[TASK LIST]:
A. Summarize the piece on spring peas in two sentences.
B. Reproduce the piece on spring peas from "I love peas" up to and including "at their best.", substituting "pale green" for "bright green".

[SELECTED EXTRACT]:
Peas out of the pod

I love peas and always have. As a kid I’d get a can of British baby peas for my birthday and I thought how special that seemed. With time I’ve grown like the peas right out of the pods and look forward to spring when they become available.

One of the signs that spring has gotten firmly entrenched is the arrival of spring peas at the farmers markets. The piles of bright green pods might still be a few weeks away in other parts of the country but here in San Francisco, we are lucky to have them now. While it’s great to have them, the peas inside may not have had time to fully mature yet. Certainly most pods have large peas inside, but some may need another week or so before they are at their best.

Peas with their pods and spring onions with bacon
Despite that minor issue, you shouldn’t put off buying them now. The peas right out of the pods are sweet and grassy in flavor and have a pleasant crunch to them. A quick dunk of shelled peas in some salted boiling water and then dressed with butter is how most people serve them. Most people unfortunately just toss the pods in the compost. The pods shouldn’t be wasted because they have an equally pleasant crunch and flavor. This recipe uses both with a spring onion bought form the same vendor at the Galleria farmers market in the Financial District. Instead of cooking them fully, this recipe just barely lets the heat from the other ingredients warm them so they retain their fresh crunch and flavor to contrast with the other flavors.

[DATA LISTING]:
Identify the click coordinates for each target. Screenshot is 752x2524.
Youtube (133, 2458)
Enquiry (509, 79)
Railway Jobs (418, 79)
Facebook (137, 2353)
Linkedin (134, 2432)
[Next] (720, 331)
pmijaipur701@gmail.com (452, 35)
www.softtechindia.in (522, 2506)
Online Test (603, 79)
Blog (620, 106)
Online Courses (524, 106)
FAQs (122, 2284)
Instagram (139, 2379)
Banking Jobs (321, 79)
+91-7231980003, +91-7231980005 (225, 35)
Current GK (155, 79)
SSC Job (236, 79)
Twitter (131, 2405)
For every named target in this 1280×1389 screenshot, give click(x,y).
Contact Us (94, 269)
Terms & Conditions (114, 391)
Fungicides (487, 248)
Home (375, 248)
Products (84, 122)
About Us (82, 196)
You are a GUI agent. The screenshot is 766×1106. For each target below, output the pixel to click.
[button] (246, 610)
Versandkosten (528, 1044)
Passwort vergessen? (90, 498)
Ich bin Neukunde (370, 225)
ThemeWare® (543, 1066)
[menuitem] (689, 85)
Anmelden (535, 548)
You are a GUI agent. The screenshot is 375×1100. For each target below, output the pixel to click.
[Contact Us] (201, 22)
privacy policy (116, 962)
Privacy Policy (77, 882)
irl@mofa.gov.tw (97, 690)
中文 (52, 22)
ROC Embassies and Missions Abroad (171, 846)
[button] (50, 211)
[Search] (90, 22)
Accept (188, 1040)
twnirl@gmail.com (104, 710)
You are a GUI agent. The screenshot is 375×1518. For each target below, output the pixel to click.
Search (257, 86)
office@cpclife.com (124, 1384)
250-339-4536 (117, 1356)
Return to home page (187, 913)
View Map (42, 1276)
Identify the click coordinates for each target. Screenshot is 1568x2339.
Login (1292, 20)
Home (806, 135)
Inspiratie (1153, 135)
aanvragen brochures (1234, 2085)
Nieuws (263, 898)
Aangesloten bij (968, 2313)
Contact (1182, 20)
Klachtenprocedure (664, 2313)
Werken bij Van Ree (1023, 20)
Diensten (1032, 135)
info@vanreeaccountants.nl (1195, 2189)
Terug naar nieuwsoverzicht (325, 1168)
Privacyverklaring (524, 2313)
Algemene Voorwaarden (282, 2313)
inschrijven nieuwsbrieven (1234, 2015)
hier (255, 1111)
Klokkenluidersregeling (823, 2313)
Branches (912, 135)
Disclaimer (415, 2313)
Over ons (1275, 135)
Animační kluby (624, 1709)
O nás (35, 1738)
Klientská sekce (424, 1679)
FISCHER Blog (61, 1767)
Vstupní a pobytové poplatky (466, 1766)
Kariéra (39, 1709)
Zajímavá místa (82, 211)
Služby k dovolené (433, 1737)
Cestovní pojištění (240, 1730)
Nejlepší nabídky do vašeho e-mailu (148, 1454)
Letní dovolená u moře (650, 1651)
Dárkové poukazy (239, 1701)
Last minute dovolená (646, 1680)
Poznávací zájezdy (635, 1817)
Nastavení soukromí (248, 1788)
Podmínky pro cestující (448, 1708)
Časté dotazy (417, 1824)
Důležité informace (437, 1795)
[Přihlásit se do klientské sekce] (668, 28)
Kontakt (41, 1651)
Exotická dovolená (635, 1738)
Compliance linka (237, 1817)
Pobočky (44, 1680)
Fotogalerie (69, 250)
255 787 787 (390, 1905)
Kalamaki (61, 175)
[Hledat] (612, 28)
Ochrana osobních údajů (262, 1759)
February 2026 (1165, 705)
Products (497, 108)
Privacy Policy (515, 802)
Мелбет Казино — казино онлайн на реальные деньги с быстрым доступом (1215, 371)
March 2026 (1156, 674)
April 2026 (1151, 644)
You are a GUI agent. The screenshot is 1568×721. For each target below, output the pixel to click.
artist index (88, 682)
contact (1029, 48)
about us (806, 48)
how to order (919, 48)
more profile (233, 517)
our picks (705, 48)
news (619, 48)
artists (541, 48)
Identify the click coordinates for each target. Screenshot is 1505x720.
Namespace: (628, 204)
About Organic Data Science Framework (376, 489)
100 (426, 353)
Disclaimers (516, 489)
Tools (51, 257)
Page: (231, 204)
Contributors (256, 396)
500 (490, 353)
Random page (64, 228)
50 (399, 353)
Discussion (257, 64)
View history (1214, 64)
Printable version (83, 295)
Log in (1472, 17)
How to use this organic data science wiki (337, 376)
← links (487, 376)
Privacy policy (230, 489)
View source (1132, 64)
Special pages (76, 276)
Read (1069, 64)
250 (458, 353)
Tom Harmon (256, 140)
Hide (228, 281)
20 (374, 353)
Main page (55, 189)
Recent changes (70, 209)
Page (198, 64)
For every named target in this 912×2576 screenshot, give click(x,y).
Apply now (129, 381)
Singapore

[ANSWERS BELOW]:
A. Spring peas have arrived at the farmers markets in San Francisco, though some of the peas inside the pods may need another week or so to reach their best. The peas are sweet, grassy and crunchy, and the pods, which most people toss in the compost, have an equally pleasant crunch and flavor, so the recipe uses both and only barely warms them to keep their fresh crunch and flavor.

B.
I love peas and always have. As a kid I’d get a can of British baby peas for my birthday and I thought how special that seemed. With time I’ve grown like the peas right out of the pods and look forward to spring when they become available.

One of the signs that spring has gotten firmly entrenched is the arrival of spring peas at the farmers markets. The piles of pale green pods might still be a few weeks away in other parts of the country but here in San Francisco, we are lucky to have them now. While it’s great to have them, the peas inside may not have had time to fully mature yet. Certainly most pods have large peas inside, but some may need another week or so before they are at their best.